Uncomfortable situations are all too common#
It could be that you’re walking alone in the dark, someone won’t leave you alone, or maybe your Uber/cab driver is taking an unfamiliar route. In many of these situations, some people like to be on a phone call with another person. But it’s not always possible to get on the line with a real person – sometimes it takes a while to pick up, and if it’s late at night they could even be sleeping. With the recent proliferation of conversational AI chatbots and lifelike text-to-speech systems, we have everything we need to have an on-demand caller to give you an easy out in any situation.
AngelShot is named after the code word that bar patrons can use to discretely communicate a need for help if they feel unsafe.

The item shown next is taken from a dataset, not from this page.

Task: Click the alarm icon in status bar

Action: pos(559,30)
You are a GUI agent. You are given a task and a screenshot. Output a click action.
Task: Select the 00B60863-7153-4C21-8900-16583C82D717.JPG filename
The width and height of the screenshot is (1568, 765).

Why is being on a call more safe?#
- It implies that someone knows your location and where you are going
- It gives you an excuse to leave a situation to handle something (like an emergency)
- You don’t have to engage with other people
- It alerts others to your presence
How does it work?#
Visit the website and select (or write!) your situation, who you want to “talk” to, and the tone of their voice (masculine/feminine). Then start talking like you’re on the phone! The chatbot is conditioned to keep the conversation going, so you just need to focus on responding to it.
The frontend is built with React, TypeScript and Vite. This is my first React webapp, and my team helped a lot with getting me to understand how the project should be structured.
The site will stream your voice data to AWS Transcribe, which gives us back a real-time transcription of your speech. The transcription then is sent to an OpenAI chat model which is initially prompted with the context of your situation. The model’s output is sent through an OpenAI text-to-speech (TTS) system to play through your phone as if someone is responding.
You can view the project code on GitHub. We have successfully deployed the website, however it has been taken down due to the cost of AWS and OpenAI API access.
Challenges we faced#
One of the biggest issues we faced was trying to figure out when the user was done talking as opposed to just pausing. Once the user goes silent, we track the amount of “silent time” since their last word. But if our waiting time is too long, then we are making the entire system slower to respond. But if it waits for too little time then it could think the user is done talking when they really just paused for a moment. Due to a time shortage, we ended up settling on a silent duration that works “good enough” based on our own testing. This does mean that users should generally talk with as minimal pauses as possible to avoid confusing the system.
The other major hurdle was figuring out how to reduce response times wherever possible. It’s pretty unnatural to say something and have the other person wait 10 seconds to respond each time. Each process in our system (the transcriber, chatbot, and text-to-speech) required the previous process to finish first. In other words, we can’t have a chatbot respond to only part of a sentence. The solution here was to stream as much data directly to and from the client as possible. So as you speak, that audio is being sent over to amazon and the transcription returned. Then the text-to-speech system is sending its audio back to the client so that it can be played immediately. We’ve gotten it down to a few seconds on average from the end of the user’s speech to the start of the system response.